Dataset items
· · · · ·

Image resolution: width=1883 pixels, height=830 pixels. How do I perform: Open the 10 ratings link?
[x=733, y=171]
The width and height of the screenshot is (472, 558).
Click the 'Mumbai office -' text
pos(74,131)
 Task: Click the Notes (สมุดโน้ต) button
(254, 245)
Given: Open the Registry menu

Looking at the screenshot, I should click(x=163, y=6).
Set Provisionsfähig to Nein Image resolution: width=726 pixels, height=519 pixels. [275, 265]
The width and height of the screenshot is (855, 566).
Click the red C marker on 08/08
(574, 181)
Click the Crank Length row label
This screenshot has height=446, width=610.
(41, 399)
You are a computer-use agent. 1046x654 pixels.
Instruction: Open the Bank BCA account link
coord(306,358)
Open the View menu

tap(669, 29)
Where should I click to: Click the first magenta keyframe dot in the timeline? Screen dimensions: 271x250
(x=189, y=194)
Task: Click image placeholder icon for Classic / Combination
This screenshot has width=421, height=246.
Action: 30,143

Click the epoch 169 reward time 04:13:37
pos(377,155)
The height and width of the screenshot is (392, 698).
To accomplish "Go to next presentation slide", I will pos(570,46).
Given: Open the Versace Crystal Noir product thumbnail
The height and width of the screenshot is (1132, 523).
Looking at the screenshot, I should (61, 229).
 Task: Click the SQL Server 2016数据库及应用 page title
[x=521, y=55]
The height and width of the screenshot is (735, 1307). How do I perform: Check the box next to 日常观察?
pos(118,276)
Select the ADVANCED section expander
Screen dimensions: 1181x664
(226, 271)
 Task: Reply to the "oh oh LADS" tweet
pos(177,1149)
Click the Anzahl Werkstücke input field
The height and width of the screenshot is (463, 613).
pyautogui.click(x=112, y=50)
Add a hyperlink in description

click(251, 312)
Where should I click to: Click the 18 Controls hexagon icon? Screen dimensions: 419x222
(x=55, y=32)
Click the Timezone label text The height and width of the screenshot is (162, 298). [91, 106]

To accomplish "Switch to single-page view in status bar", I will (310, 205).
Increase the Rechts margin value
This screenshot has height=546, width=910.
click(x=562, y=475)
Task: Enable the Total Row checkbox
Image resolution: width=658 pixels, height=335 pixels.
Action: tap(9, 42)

· · · · ·

* [Work to be completed]:
Exact retyping is required: the line with "Image resolution: width=658" through the end of the data, both ends included, and no other line.

* [Answer for the task]:
Image resolution: width=658 pixels, height=335 pixels.
Action: tap(9, 42)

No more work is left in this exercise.